A phosphorylated basic vaccinia virion polypeptide of molecular weight 11,000 is exposed on the surface of mature particles and interacts with actin-containing cytoskeletal elements.

G Hiller, K Weber
PMCID: PMC256308  PMID: 6890583

Abstract

A phosphorylated vaccinia virus structural polypeptide of an apparent molecular weight of 11,000 (p11K) was isolated by preparative sodium dodecyl sulfate-polyacrylamide gel electrophoresis and used for antibody induction. After purification by antigen affinity chromatography, the immunoglobulins detected only one target of a rather basic nature in two-dimensional immune blotting procedures of total virion proteins.
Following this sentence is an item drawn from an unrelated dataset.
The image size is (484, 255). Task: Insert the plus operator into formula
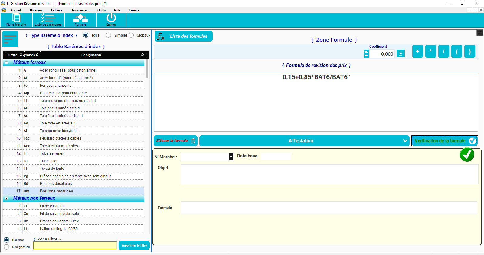[417, 51]

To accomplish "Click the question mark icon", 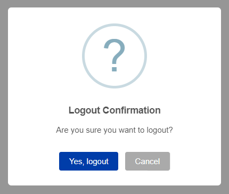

By use of a combination of biological, biochemical, and microscopic techniques, p11K could be located on the surface of those vaccinia virus particles, with "classical" morphology and a buoyant density of 1.27 g/cm3. Upon immunoprecipitation from radioactively labeled infected cells, p11K appeared to be complexed to two additional virus structural proteins, which could be tentatively identified by their molecular weights as precursors for the two major core constituents. When virus assembly was inhibited by rifampin treatment of infected cells, a great part of p11K, either free or in complexed form, was found associated with actin-containing cytoskeletal elements. The ability of p11K to interact with a not-yet-identified, microfilament-associated cellular protein may be related to previous findings showing that assembled vaccinia particles in situ are found in connection with microfilaments. A possible role for the structures precipitated by p11K-specific antibodies in early stages of particle assembly is discussed.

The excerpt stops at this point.